» Problem details
Nothing but the lines from the start of the records below through the line that has "Select the DivX Converter icon" should appear, each exactly as given.
Dataset Block Start
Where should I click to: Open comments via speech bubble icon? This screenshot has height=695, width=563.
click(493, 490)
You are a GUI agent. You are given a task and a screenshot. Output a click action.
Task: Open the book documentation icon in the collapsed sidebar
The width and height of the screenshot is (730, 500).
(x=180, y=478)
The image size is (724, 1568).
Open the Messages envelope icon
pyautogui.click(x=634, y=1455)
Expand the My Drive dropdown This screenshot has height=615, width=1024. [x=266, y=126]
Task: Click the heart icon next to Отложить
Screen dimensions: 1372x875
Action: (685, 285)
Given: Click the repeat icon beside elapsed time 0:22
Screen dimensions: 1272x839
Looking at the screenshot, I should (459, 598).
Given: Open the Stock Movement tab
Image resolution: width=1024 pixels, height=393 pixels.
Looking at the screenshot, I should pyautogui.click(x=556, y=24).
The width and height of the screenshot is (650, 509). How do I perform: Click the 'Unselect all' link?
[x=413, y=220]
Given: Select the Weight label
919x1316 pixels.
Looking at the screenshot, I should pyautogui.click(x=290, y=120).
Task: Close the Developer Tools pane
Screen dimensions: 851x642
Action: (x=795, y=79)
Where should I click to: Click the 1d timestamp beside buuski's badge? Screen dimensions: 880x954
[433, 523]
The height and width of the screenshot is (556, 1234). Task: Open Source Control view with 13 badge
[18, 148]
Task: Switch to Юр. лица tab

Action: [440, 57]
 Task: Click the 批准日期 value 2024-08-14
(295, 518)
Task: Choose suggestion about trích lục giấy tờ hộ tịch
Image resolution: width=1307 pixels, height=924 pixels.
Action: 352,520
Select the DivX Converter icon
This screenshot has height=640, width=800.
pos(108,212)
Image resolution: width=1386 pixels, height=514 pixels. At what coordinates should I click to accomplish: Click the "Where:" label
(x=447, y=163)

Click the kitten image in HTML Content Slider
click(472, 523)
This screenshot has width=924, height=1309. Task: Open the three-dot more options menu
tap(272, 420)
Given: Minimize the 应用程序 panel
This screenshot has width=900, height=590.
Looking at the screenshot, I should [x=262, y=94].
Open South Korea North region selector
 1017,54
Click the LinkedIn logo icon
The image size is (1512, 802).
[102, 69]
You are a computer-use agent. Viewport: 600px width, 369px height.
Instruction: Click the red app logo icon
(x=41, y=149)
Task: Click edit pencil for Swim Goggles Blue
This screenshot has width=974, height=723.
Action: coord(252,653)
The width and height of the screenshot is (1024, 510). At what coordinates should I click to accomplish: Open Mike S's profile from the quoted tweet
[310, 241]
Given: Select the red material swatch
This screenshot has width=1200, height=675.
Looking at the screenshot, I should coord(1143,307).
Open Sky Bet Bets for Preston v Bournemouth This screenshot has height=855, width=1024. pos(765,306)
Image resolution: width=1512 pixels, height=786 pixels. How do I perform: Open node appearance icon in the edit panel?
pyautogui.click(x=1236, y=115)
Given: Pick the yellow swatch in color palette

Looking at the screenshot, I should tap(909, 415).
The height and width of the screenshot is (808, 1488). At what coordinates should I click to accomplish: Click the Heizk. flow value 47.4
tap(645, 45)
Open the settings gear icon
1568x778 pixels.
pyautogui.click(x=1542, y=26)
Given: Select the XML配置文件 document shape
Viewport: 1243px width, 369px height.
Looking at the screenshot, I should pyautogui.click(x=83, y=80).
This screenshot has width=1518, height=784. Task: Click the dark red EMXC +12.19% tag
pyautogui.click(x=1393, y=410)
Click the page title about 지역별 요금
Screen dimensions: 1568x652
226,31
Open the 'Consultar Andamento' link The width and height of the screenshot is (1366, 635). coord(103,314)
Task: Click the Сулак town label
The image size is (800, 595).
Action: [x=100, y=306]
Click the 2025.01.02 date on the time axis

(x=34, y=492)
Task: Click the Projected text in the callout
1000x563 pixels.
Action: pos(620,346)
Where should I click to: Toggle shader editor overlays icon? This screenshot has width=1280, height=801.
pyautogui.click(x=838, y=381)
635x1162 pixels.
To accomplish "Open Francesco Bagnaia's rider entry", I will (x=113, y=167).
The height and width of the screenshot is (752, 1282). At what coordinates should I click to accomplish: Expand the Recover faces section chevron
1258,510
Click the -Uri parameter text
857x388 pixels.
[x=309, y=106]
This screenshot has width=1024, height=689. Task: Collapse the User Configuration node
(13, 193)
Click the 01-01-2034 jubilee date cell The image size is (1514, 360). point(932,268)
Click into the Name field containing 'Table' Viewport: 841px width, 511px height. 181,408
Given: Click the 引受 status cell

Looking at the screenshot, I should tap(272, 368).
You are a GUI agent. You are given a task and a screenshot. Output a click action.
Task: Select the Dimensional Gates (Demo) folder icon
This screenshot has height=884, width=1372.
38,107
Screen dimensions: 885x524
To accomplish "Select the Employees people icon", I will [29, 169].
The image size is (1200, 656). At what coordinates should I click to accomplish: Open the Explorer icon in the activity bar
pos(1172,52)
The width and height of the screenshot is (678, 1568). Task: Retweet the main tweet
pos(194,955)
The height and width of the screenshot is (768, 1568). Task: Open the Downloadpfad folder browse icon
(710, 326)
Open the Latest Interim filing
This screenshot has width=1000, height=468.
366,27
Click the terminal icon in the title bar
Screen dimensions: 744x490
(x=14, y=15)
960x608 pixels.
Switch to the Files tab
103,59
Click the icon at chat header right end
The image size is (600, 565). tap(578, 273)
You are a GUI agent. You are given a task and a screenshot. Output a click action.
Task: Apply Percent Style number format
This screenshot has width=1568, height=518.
Dataset Block End
» Solution to the problem
Where should I click to: Open comments via speech bubble icon? This screenshot has height=695, width=563.
click(493, 490)
You are a GUI agent. You are given a task and a screenshot. Output a click action.
Task: Open the book documentation icon in the collapsed sidebar
The width and height of the screenshot is (730, 500).
(x=180, y=478)
The image size is (724, 1568).
Open the Messages envelope icon
pyautogui.click(x=634, y=1455)
Expand the My Drive dropdown This screenshot has height=615, width=1024. [x=266, y=126]
Task: Click the heart icon next to Отложить
Screen dimensions: 1372x875
Action: (685, 285)
Given: Click the repeat icon beside elapsed time 0:22
Screen dimensions: 1272x839
Looking at the screenshot, I should (459, 598).
Given: Open the Stock Movement tab
Image resolution: width=1024 pixels, height=393 pixels.
Looking at the screenshot, I should pyautogui.click(x=556, y=24).
The width and height of the screenshot is (650, 509). How do I perform: Click the 'Unselect all' link?
[x=413, y=220]
Given: Select the Weight label
919x1316 pixels.
Looking at the screenshot, I should pyautogui.click(x=290, y=120).
Task: Close the Developer Tools pane
Screen dimensions: 851x642
Action: (x=795, y=79)
Where should I click to: Click the 1d timestamp beside buuski's badge? Screen dimensions: 880x954
[433, 523]
The height and width of the screenshot is (556, 1234). Task: Open Source Control view with 13 badge
[18, 148]
Task: Switch to Юр. лица tab

Action: [440, 57]
 Task: Click the 批准日期 value 2024-08-14
(295, 518)
Task: Choose suggestion about trích lục giấy tờ hộ tịch
Image resolution: width=1307 pixels, height=924 pixels.
Action: 352,520
Select the DivX Converter icon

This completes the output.